■ Set exercise A ■
Please list every item placed directly under "If max number of images archived is N:" in the Huffman encoding notes, leaving out the indented note beneath any item.
■ Set exercise B ■
Reproduce a passage of the Huffman encoding notes word for word, beginning at the words "- Record starting" and stopping after the words "(compressed image size)".
■ Set exercise C ■
Decide whether each statement agrees with the Huffman encoding notes. Answer yes or no, and quote the words that decide it. (i) Pixel value 14 occurs 15 times. (ii) A left traversal appends 0 to the code. (iii) The first image is archived starting at address 0.

------ Source excerpt ------

Huffman encoding example

- Pixel frequencies on left
  - Pixel value -1 occurs 15 times
  - Pixel value 14 occurs 1 time
- Build Huffman tree from bottom up
  - Create one leaf node for each pixel value and assign frequency as node’s value
  - Create an internal node by joining any two nodes whose sum is a minimal value
    - This sum is internal nodes value
  - Repeat until complete binary tree
- Traverse tree from root to leaf to obtain binary code for leaf’s pixel value
  - Append 0 for left traversal, 1 for right traversal
- Huffman encoding is reversible
  - No code is a prefix of another code
**Archive step**

- Record starting address and image size
  - Can use linked list
- One possible way to archive images
  - If max number of images archived is N:
    - Set aside memory for N addresses and N image-size variables
    - Keep a counter for location of next available address
    - Initialize addresses and image-size variables to 0
    - Set global memory address to N x 4
      - Assuming addresses, image-size variables occupy N x 4 bytes
    - First image archived starting at address N x 4
    - Global memory address updated to N x 4 + (compressed image size)

------ Source material ------

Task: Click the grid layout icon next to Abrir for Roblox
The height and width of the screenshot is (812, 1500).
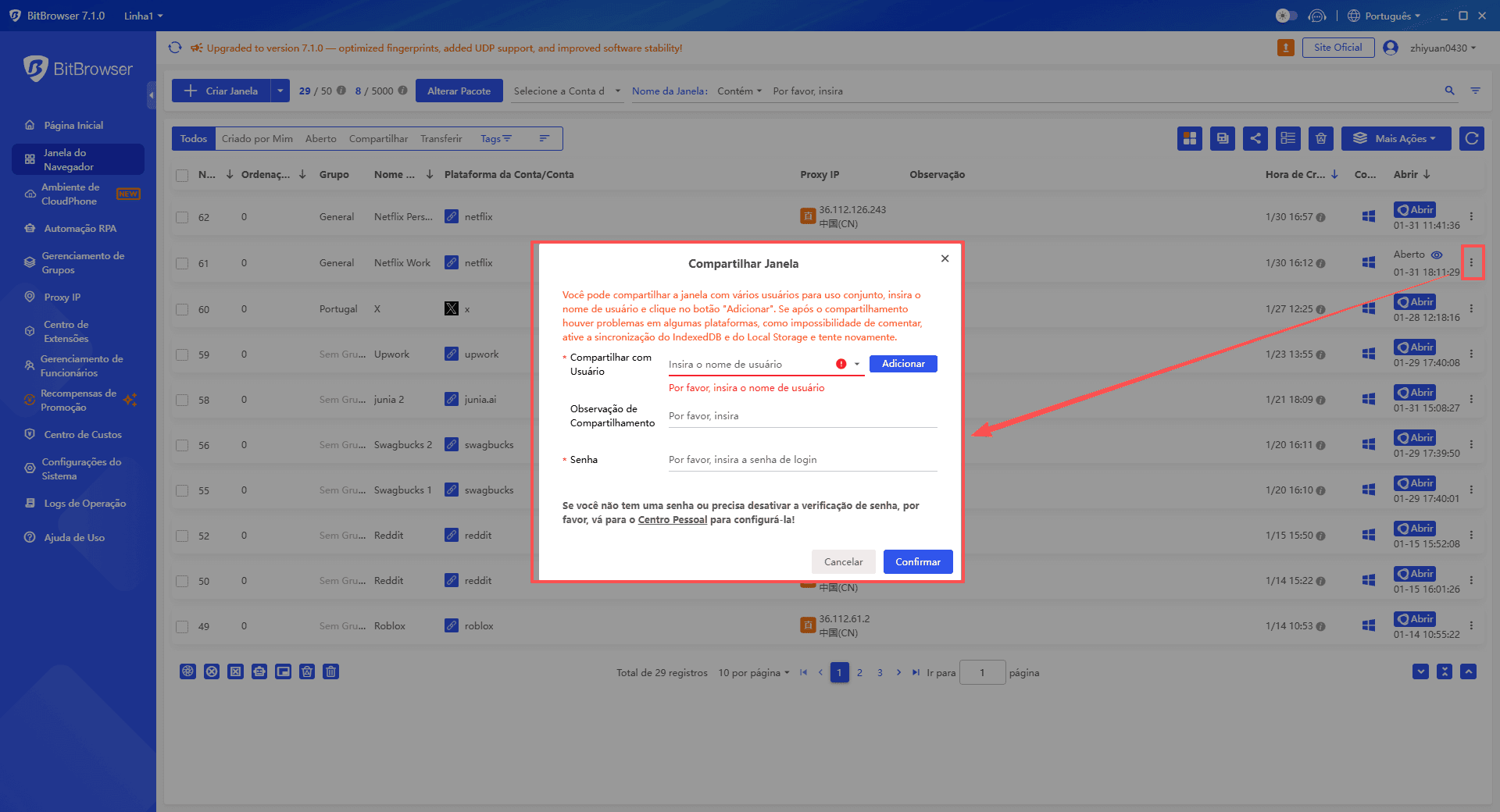Action: [x=1368, y=625]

------

■ Task result A ■
- Set aside memory for N addresses and N image-size variables
- Keep a counter for location of next available address
- Initialize addresses and image-size variables to 0
- Set global memory address to N x 4
- First image archived starting at address N x 4
- Global memory address updated to N x 4 + (compressed image size)

■ Task result B ■
- Record starting address and image size
  - Can use linked list
- One possible way to archive images
  - If max number of images archived is N:
    - Set aside memory for N addresses and N image-size variables
    - Keep a counter for location of next available address
    - Initialize addresses and image-size variables to 0
    - Set global memory address to N x 4
      - Assuming addresses, image-size variables occupy N x 4 bytes
    - First image archived starting at address N x 4
    - Global memory address updated to N x 4 + (compressed image size)

■ Task result C ■
(i) No: "Pixel value 14 occurs 1 time"
(ii) Yes: "Append 0 for left traversal, 1 for right traversal"
(iii) No: "First image archived starting at address N x 4"